Rare earth stocks have perked up since China said it would restrict exports of gallium and germanium used in computer chips in retaliation for US bans and restrictions on the sale to the country of chip dependent high-end technologies.

Gallium and germanium are not rare earths. But like rare earths the supply of the obscure metals is currently controlled by China, leaving pundits to wonder if China could turn to limiting rare earth supplies next.

China has been there before with rare earths, famously slashing export quotas back in 2010. The US, Europe and Japan freaked and rare earth prices skyrocketed. Calm was returned after China was taken to the World Trade Organisation.

But the seeds of doubt were sown. If it is good enough for gallium and germanium to be used in Beijing’s tit-for-tat with the White House, maybe rare earths could be next with 2010 type consequences.

The next setting of the export quota is in September. There is no panic yet that rare earths could be next, with prices for the key magnet rare earths – crucial to electric vehicles and wind turbines – continuing to bounce along at levels about half of what they were a year ago.

There is currently surplus supply in China and capacity utilisation is about 75%.

So prices won’t be shooting higher anytime time soon unless the trend of increasing exporting quotas is reversed for the first time in a long time at the September setting – either in retaliation against the US, or simply to improve Chinese margins.

The longer-term outlook for rare earths is more certain, with a tipping point expected to emerge in coming years where supply from China and the rest of the world will fall hopelessly short of demand.

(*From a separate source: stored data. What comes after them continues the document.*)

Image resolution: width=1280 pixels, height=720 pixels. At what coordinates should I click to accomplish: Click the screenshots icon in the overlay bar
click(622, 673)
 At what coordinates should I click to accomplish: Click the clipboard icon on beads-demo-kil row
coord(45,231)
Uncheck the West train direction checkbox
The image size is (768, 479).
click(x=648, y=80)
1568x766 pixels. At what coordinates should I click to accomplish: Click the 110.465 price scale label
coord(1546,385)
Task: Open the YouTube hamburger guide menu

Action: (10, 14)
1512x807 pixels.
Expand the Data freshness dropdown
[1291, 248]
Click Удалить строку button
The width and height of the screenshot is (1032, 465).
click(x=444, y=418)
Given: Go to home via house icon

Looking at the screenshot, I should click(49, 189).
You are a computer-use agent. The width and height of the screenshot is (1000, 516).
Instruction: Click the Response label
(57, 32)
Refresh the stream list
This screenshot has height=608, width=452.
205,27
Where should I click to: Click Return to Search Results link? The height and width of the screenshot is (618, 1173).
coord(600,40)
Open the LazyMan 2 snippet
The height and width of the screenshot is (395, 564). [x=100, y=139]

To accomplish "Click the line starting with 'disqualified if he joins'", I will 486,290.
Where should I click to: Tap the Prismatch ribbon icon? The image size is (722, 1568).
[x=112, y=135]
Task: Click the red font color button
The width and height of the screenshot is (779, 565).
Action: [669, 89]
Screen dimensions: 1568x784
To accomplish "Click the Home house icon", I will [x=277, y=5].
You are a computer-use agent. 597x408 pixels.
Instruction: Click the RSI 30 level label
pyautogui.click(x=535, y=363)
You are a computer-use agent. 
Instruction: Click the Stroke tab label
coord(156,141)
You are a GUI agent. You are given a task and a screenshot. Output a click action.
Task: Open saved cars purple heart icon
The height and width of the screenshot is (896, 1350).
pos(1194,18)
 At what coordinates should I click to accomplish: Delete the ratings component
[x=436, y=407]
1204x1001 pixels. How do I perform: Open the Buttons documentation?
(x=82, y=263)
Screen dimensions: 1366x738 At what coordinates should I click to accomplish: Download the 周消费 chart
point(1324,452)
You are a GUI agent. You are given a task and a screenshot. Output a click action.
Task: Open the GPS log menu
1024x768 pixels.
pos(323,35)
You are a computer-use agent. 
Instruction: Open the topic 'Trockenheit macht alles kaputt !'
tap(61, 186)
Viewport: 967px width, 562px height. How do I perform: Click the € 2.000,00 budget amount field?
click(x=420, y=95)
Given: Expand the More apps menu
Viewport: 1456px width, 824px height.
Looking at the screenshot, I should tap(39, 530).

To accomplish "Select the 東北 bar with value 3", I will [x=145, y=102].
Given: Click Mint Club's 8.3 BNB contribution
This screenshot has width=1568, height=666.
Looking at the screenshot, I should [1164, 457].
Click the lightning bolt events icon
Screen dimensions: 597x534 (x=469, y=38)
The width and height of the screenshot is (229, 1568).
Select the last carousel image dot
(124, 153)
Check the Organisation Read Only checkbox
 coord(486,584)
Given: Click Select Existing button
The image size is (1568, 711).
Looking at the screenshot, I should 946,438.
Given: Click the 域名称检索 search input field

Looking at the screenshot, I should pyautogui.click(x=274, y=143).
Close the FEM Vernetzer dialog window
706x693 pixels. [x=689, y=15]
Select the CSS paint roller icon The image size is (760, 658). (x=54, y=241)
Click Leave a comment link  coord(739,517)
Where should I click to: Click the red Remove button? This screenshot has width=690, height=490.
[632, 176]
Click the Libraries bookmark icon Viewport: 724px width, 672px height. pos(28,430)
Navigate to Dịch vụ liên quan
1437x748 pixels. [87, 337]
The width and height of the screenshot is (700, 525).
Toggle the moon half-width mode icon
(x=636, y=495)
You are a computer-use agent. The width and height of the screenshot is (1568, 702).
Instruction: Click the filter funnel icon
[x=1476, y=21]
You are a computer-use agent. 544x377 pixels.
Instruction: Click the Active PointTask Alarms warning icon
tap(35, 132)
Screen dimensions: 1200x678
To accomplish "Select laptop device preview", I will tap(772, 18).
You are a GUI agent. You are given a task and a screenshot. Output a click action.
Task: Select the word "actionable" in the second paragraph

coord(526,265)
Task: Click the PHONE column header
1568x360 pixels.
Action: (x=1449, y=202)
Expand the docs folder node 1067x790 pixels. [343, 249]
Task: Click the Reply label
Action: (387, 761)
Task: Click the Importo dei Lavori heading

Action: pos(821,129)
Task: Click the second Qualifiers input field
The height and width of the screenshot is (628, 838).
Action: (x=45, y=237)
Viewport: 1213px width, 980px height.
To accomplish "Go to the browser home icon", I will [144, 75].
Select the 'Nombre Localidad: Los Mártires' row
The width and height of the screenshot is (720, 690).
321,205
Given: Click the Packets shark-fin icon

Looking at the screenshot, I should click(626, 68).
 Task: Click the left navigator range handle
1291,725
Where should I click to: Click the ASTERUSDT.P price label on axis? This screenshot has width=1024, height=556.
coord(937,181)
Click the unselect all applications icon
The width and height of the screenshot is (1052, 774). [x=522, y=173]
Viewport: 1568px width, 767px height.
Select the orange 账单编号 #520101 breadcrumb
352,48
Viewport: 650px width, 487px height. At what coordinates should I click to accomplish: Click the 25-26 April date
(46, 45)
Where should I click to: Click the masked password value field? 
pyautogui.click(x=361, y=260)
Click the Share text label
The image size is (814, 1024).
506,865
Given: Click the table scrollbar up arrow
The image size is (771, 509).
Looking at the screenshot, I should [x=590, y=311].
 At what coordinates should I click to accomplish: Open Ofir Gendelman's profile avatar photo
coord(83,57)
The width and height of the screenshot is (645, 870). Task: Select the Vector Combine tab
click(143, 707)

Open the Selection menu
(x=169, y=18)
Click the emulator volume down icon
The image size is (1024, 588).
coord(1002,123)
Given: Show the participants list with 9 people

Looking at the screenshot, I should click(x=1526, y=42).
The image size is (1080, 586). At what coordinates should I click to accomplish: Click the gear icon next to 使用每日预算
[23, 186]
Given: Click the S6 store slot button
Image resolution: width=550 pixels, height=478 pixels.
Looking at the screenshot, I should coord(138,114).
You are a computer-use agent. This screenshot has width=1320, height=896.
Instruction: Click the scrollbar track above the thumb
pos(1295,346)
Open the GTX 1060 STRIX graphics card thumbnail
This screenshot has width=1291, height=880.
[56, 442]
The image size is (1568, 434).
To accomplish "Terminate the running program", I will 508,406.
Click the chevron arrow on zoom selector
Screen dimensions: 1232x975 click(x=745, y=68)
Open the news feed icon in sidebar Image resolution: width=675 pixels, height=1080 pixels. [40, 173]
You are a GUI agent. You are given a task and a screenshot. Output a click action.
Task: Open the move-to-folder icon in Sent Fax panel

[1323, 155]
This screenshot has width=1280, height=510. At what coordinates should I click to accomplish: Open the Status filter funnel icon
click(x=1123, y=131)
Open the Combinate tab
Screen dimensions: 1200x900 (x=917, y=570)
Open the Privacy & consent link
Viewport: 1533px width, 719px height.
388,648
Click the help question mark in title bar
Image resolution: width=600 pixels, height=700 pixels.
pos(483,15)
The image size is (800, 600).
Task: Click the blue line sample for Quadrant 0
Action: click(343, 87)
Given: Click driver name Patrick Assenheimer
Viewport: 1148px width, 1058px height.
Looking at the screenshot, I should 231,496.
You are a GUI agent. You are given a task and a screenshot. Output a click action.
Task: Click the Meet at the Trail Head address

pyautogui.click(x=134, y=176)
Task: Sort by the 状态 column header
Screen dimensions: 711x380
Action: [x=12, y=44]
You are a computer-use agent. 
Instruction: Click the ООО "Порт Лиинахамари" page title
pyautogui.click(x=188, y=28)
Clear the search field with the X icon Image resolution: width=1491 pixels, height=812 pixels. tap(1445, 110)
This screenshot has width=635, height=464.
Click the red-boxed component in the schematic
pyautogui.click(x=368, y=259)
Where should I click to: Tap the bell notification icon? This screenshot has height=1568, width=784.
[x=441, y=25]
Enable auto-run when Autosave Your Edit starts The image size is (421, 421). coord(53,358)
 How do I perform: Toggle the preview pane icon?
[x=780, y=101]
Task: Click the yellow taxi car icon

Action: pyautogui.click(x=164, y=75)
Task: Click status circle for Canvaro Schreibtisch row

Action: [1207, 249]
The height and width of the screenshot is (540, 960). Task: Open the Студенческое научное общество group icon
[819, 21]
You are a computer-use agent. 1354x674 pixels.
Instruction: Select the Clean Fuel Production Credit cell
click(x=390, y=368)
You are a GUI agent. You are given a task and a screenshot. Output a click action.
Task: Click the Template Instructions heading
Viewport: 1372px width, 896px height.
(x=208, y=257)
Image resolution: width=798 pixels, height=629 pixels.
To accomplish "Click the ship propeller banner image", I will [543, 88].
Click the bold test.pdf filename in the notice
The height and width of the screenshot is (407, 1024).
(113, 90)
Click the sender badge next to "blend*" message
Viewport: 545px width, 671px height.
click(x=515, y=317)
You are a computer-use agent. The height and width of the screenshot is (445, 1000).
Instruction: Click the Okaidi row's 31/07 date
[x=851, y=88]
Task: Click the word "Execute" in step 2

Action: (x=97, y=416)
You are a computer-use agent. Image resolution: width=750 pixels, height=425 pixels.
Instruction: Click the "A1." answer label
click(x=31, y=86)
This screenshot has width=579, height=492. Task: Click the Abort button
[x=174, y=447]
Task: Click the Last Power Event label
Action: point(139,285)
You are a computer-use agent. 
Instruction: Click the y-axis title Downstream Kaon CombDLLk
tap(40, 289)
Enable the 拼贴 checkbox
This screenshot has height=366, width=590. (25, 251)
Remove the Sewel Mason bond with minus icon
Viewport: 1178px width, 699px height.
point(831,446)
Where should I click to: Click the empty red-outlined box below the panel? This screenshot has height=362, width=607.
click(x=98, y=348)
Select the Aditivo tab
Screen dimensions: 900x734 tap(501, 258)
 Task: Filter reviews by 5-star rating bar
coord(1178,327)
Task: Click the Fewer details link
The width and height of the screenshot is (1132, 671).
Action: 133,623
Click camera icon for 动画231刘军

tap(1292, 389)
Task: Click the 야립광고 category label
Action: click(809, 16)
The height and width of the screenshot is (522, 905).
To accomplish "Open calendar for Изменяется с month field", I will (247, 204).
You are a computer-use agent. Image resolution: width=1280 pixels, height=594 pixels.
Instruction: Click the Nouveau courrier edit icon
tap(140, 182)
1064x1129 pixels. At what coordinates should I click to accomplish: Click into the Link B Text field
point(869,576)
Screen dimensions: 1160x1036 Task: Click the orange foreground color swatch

There is an almighty push by governments around the world to close that looming supply gap while at the same time reducing the Western world’s current high dependency on China across rare earth oxides, metal and magnets.

It is a huge undertaking, with Goldman Sachs recently estimating a cost of $US15-$US30 billion to establish a 50,000tpa ex-China market involving mines, refineries, metal production and magnet processing capacity.

No wonder then that apart from Lynas (ASX:LYC), the biggest producer outside of China and getting bigger still, there is a long list of rare earths players on the ASX in Garimpeiro’s patch of explorers/developers.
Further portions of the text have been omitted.